The bar in question, McGing’s, is no stranger to visual art, and has housed a number of exhibitions over recent years.
“It’s great to find a bar manager like Anthony Finnegan so open to showing contemporary art in McGing’s,” Wieczorek added. “Westport is lucky to have such an open-minded and staunch supporter of the visual arts in a non-formal venue, and we’re really grateful for his generous support for this show.”
Betty Gannon graduated from GMIT in 2008, and has exhibited widely throughout Ireland, as well as in Northern Ireland, Germany, Canada, USA and Italy. This will be her eighth solo show.

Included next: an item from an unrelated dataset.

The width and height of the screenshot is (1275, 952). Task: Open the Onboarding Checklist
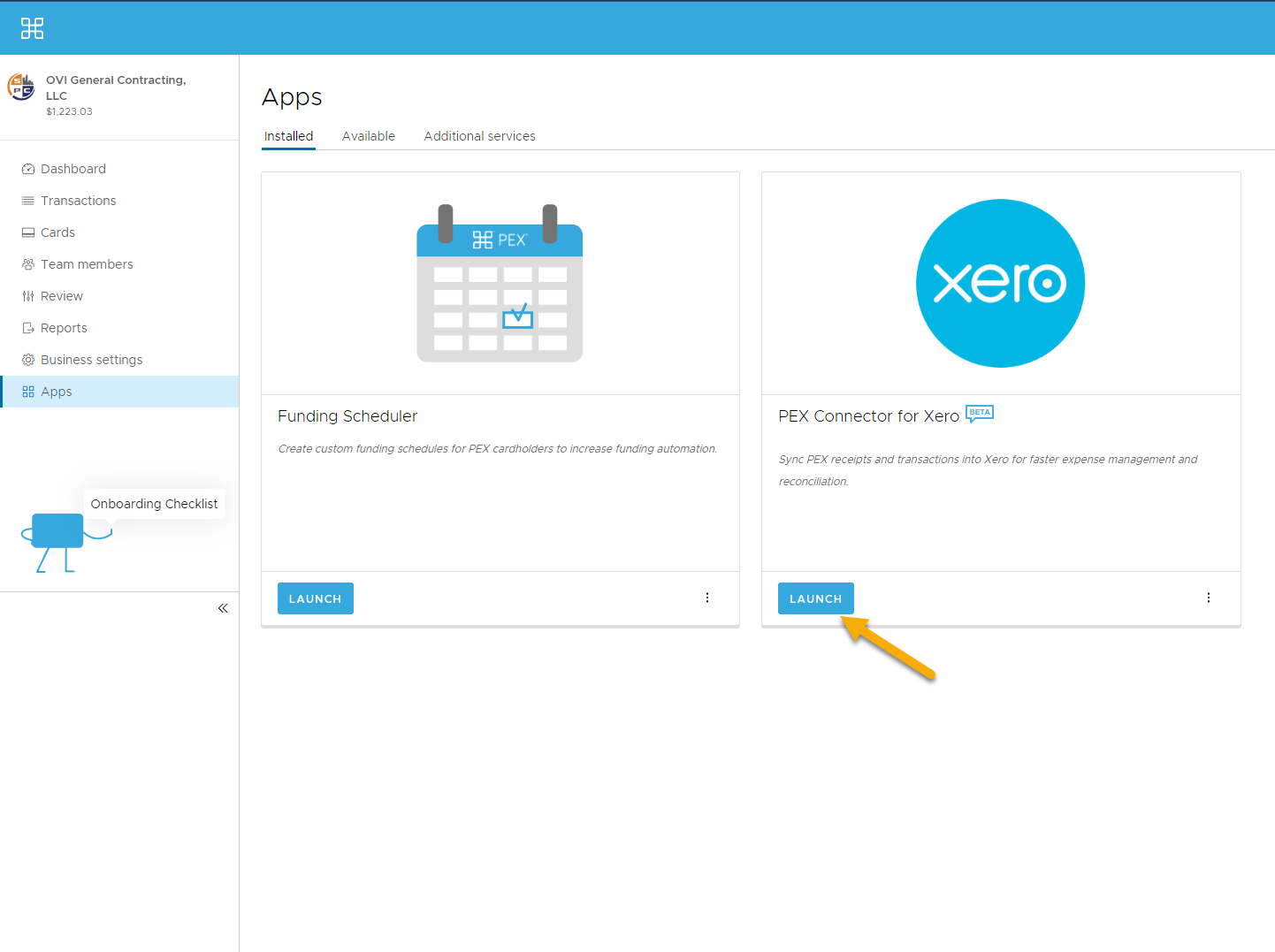point(154,504)
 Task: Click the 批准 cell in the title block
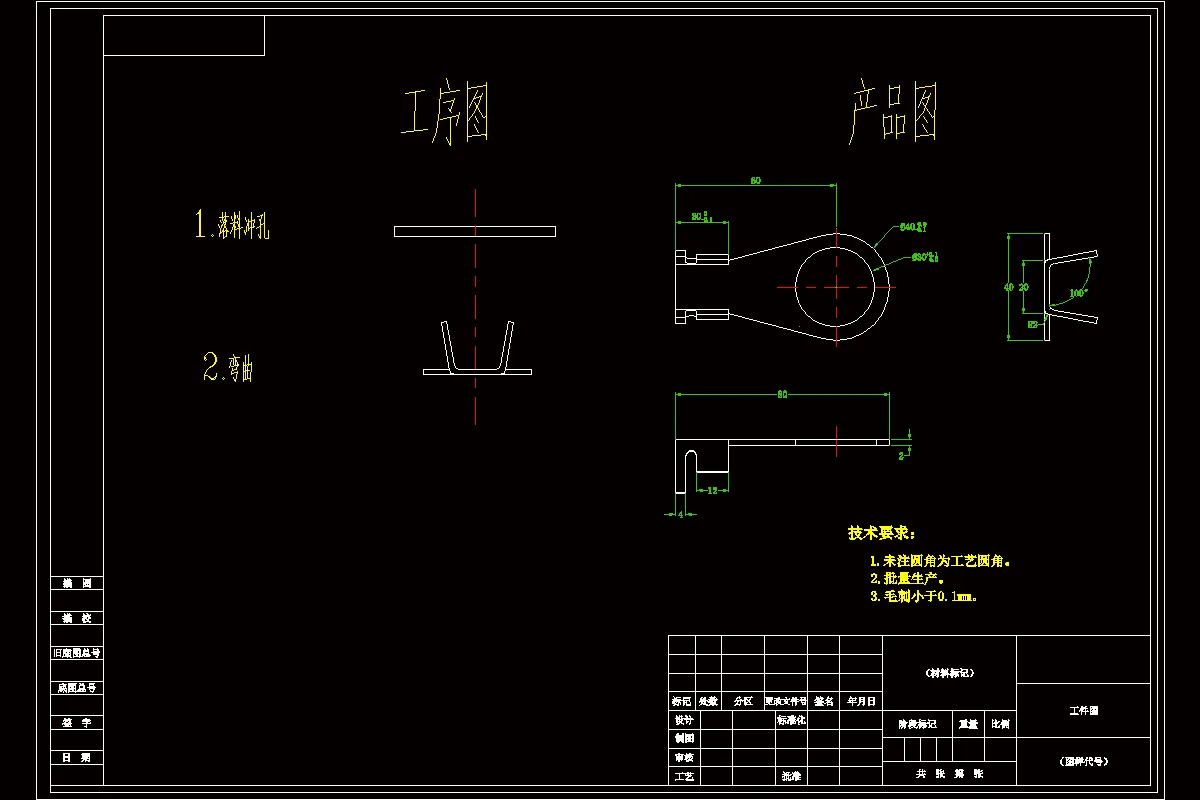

The exhibition catalogue asserts that Gannon’s informal photo-documentation of the covering up of alcohol on Good Friday ‘quietly exposes the contradictory tensions of consumerism and prohibition, the result of a historical collusion of Church and State that persists into the present day’.
While it is noted that the exhibition is characterised by ‘humour and lightness of touch’, it remains thought-provoking:
“While the ‘forbidden’ alcoholic products are still physically present in the shops, on Good Friday they are rendered ‘inaccessible’ through a literal (though clearly transparent) makeshift physical concealment, an action that evokes a complicit air of mystery and secrecy. There is also an implication that the general public cannot – or should not – be trusted to comply with the Law if the alcoholic products remain in view.”